# Task details
Transcribe the lines exactly, beginning with the one that contains "Click the Twitter Web App source link" and ending with the final line of the records. Do not transcribe pictures.

# Information supplied
————

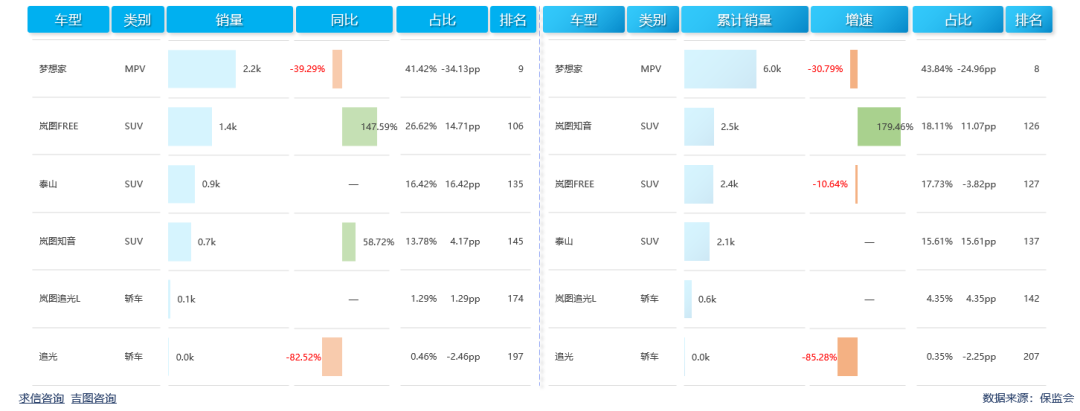The image size is (1080, 411).
Task: Select the 梦想家 6.0k cumulative sales bar
Action: click(x=720, y=69)
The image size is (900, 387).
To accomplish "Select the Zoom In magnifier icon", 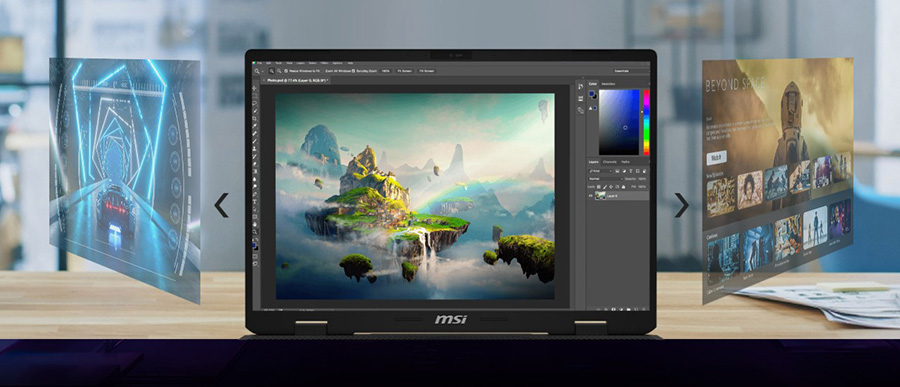I will 271,71.
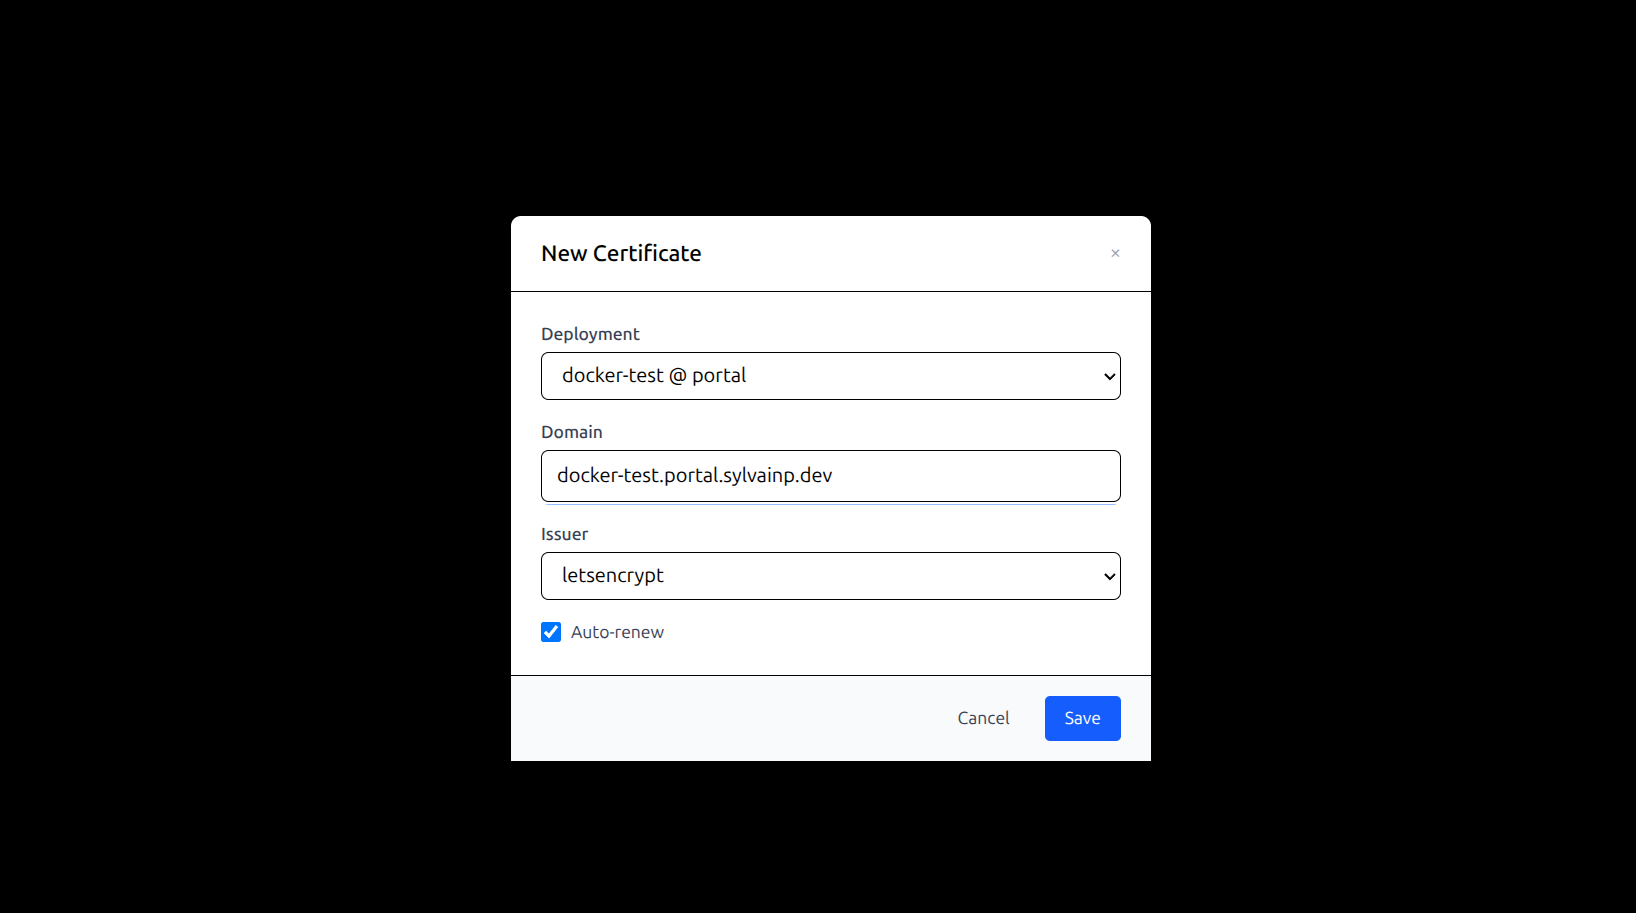Screen dimensions: 1636x913
Task: Click the New Certificate dialog title
Action: 621,253

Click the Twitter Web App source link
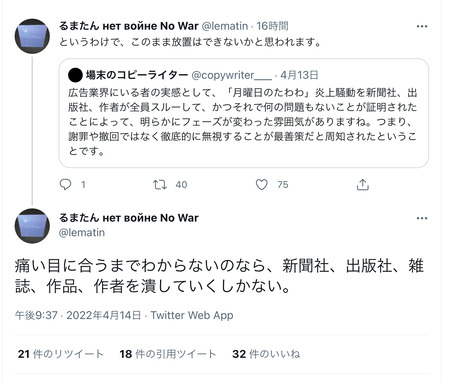(x=192, y=315)
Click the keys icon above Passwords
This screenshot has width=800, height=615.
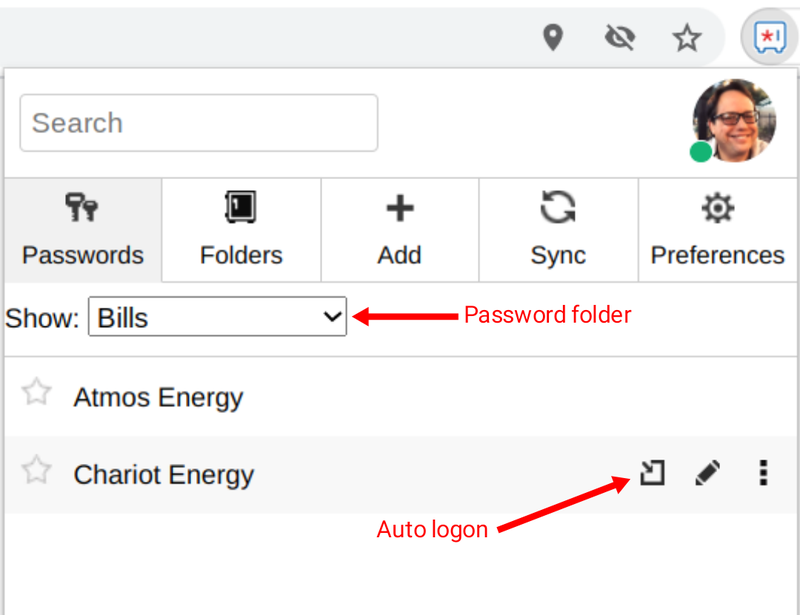click(x=82, y=207)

————

# Result of this task
Click the Twitter Web App source link
(x=192, y=315)
Click the keys icon above Passwords
This screenshot has width=800, height=615.
click(x=82, y=207)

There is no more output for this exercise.